_Data for this exercise_
____________
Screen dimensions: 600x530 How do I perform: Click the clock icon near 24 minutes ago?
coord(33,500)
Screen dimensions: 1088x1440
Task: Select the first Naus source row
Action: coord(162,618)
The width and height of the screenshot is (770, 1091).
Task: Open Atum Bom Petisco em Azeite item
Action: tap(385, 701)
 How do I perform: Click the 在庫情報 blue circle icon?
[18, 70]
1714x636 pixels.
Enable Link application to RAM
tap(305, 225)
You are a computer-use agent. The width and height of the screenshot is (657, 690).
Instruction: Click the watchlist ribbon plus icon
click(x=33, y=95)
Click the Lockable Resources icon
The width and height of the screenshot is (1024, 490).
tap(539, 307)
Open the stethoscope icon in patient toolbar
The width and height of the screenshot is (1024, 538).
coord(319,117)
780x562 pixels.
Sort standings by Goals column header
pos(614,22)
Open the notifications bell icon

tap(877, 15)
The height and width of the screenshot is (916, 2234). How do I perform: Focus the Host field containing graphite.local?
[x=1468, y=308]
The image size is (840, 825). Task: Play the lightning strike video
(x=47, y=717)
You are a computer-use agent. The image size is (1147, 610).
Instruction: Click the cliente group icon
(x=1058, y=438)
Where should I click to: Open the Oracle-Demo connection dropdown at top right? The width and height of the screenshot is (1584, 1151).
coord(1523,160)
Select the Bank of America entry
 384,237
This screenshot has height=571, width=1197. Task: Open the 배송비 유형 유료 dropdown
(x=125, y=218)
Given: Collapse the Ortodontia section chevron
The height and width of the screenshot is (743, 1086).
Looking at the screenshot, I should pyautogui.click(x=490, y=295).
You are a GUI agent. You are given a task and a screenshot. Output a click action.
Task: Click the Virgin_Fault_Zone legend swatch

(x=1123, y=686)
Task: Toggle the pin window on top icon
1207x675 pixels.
____________
_Work to complete_
Once you reach the line containing "Enable Link application to RAM", transcribe it and each line after it through the end of the material, exactly and with nothing added.

_Exercise output_
Enable Link application to RAM
tap(305, 225)
You are a computer-use agent. The width and height of the screenshot is (657, 690).
Instruction: Click the watchlist ribbon plus icon
click(x=33, y=95)
Click the Lockable Resources icon
The width and height of the screenshot is (1024, 490).
tap(539, 307)
Open the stethoscope icon in patient toolbar
The width and height of the screenshot is (1024, 538).
coord(319,117)
780x562 pixels.
Sort standings by Goals column header
pos(614,22)
Open the notifications bell icon

tap(877, 15)
The height and width of the screenshot is (916, 2234). How do I perform: Focus the Host field containing graphite.local?
[x=1468, y=308]
The image size is (840, 825). Task: Play the lightning strike video
(x=47, y=717)
You are a computer-use agent. The image size is (1147, 610).
Instruction: Click the cliente group icon
(x=1058, y=438)
Where should I click to: Open the Oracle-Demo connection dropdown at top right? The width and height of the screenshot is (1584, 1151).
coord(1523,160)
Select the Bank of America entry
 384,237
This screenshot has height=571, width=1197. Task: Open the 배송비 유형 유료 dropdown
(x=125, y=218)
Given: Collapse the Ortodontia section chevron
The height and width of the screenshot is (743, 1086).
Looking at the screenshot, I should pyautogui.click(x=490, y=295).
You are a GUI agent. You are given a task and a screenshot. Output a click action.
Task: Click the Virgin_Fault_Zone legend swatch

(x=1123, y=686)
Task: Toggle the pin window on top icon
1207x675 pixels.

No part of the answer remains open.